Нельзя не отметить одной черты. В постановке Родзянко еще не существовало дилеммы в качестве категорического императива: говорилось лишь, что грозное требование отречения… становится определенным требованием199. На фронте сомнения были разрешены в пользу этого императива, ибо надлежало положить конец колебаниям – требовалась определенность. Можно допустить, что это произошло почти бессознательно для верховного командования: по крайней мере, Алексеев через несколько дней на представленной ему записи беседы английского ген. Вильямса с вдовствующей императрицей в Могилеве, где упоминалось, что Царь отрекся от престола по настояниям ген. Рузского, сделал пометку: «Вопрос этот в Петербурге был решен уже I/III, 2-го Милюков уже говорил об этом в своей речи».

ИСХОДНЫЕ ДАННЫЕ ▸

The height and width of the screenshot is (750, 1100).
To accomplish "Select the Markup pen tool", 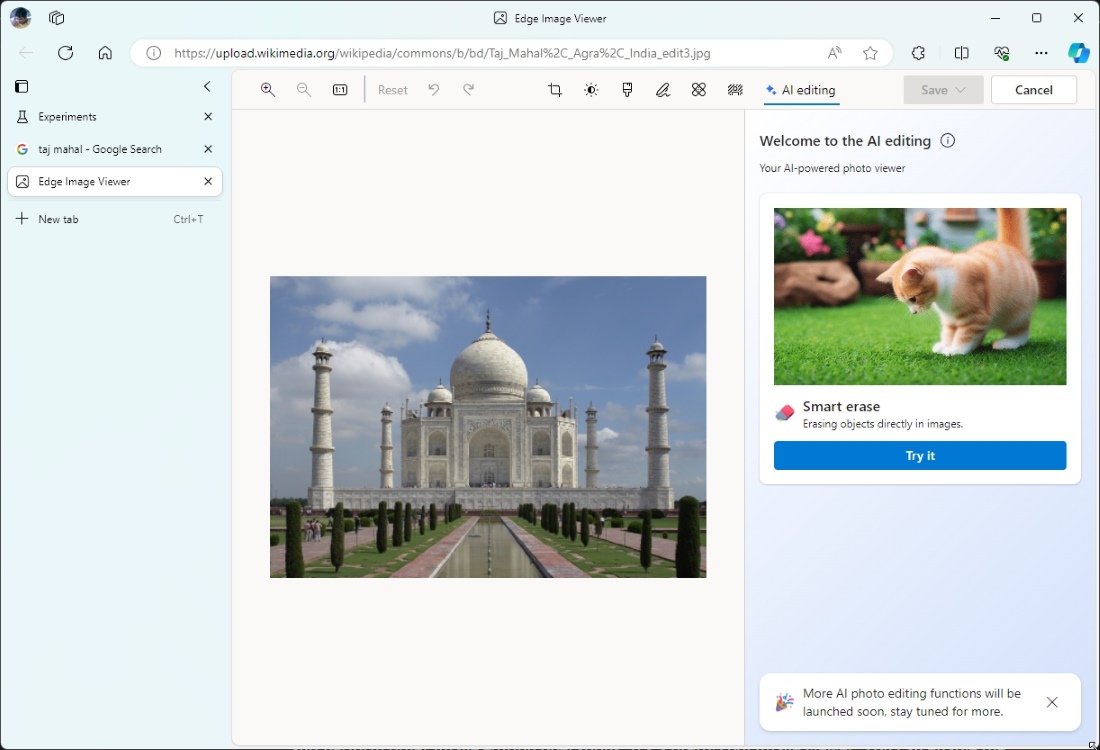I will [x=662, y=89].
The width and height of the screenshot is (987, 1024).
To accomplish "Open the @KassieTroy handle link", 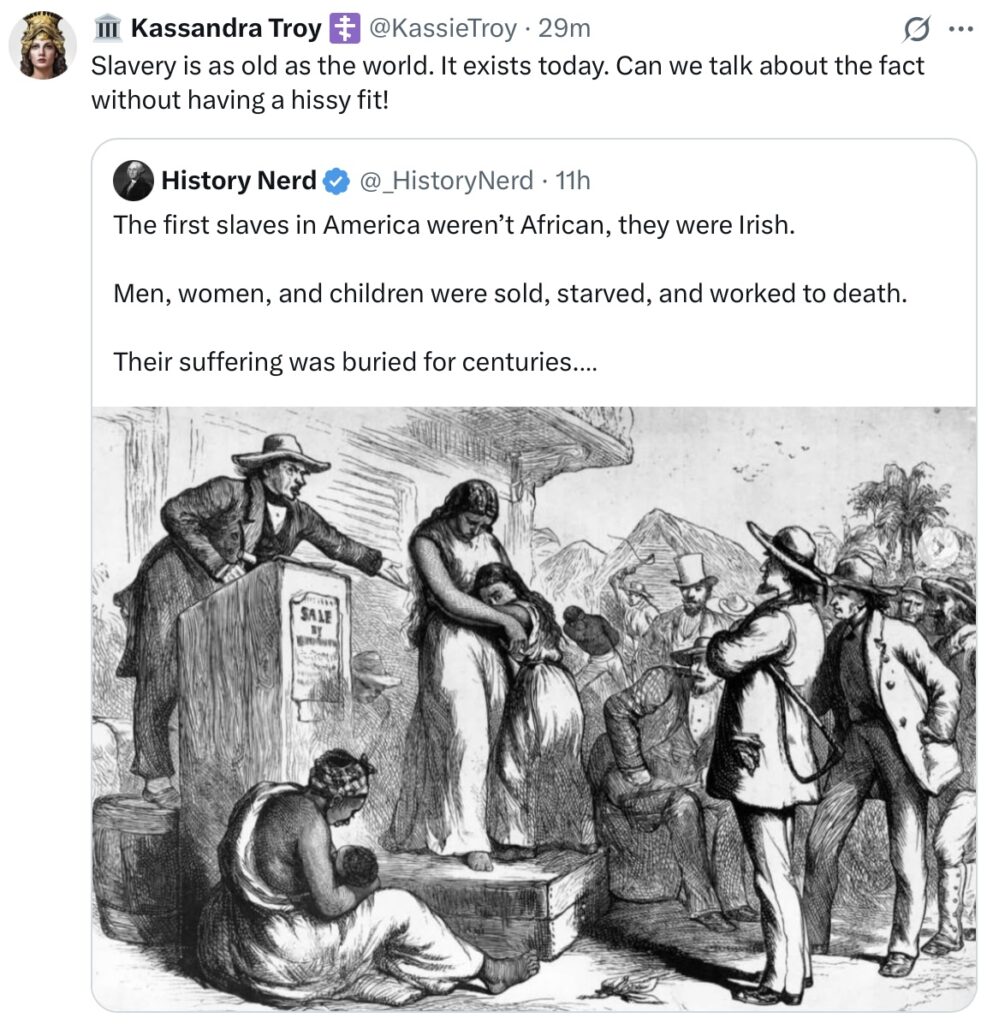I will [x=443, y=28].
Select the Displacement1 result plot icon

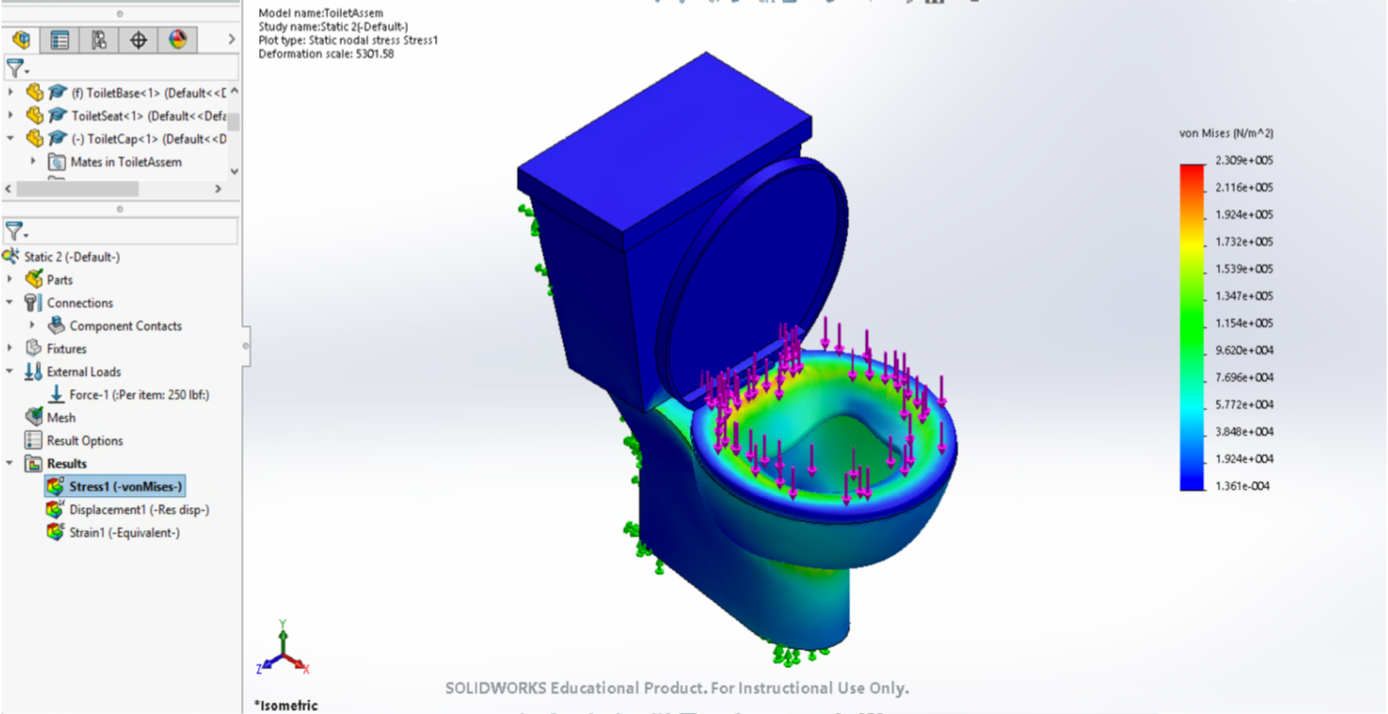coord(55,509)
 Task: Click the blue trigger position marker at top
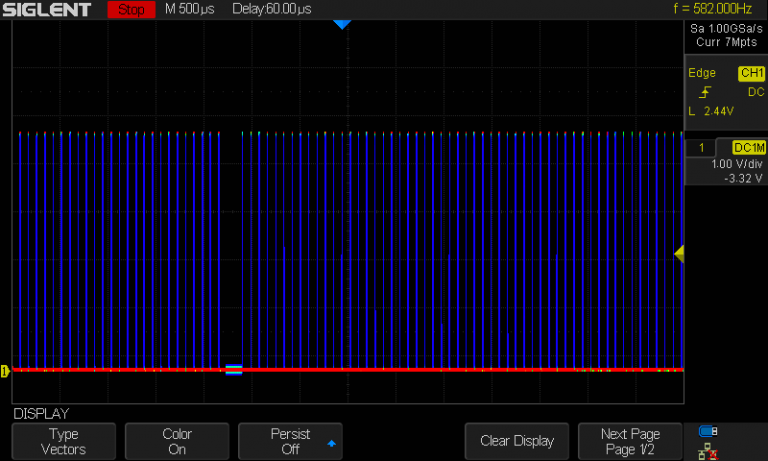[x=342, y=23]
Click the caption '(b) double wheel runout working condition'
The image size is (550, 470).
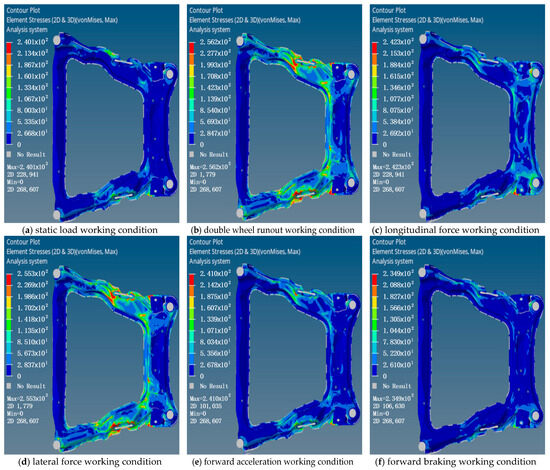[273, 230]
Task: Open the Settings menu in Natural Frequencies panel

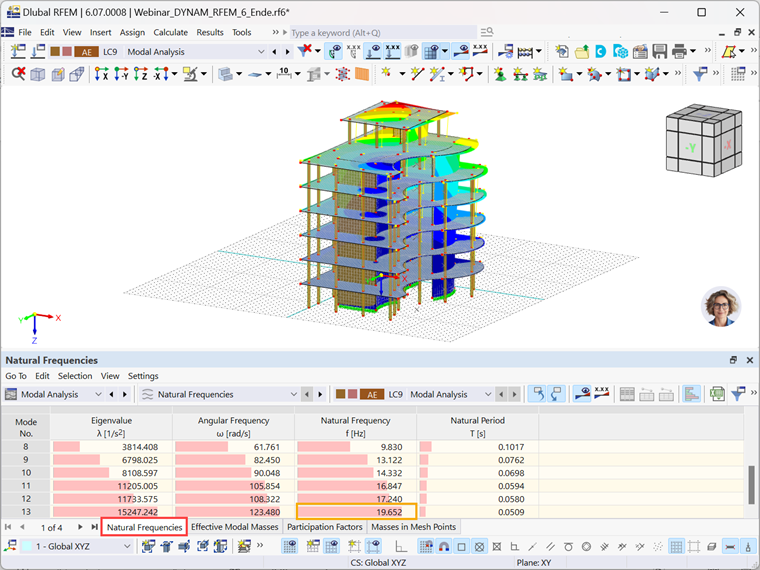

УСЛОВИЕ ЗАДАЧИ ▸ Где, согласно тексту выше, проходила беседа английского генерала Вильямса с вдовствующей императрицей?

ПОДРОБНОЕ РЕШЕНИЕ ▸ В Могилеве.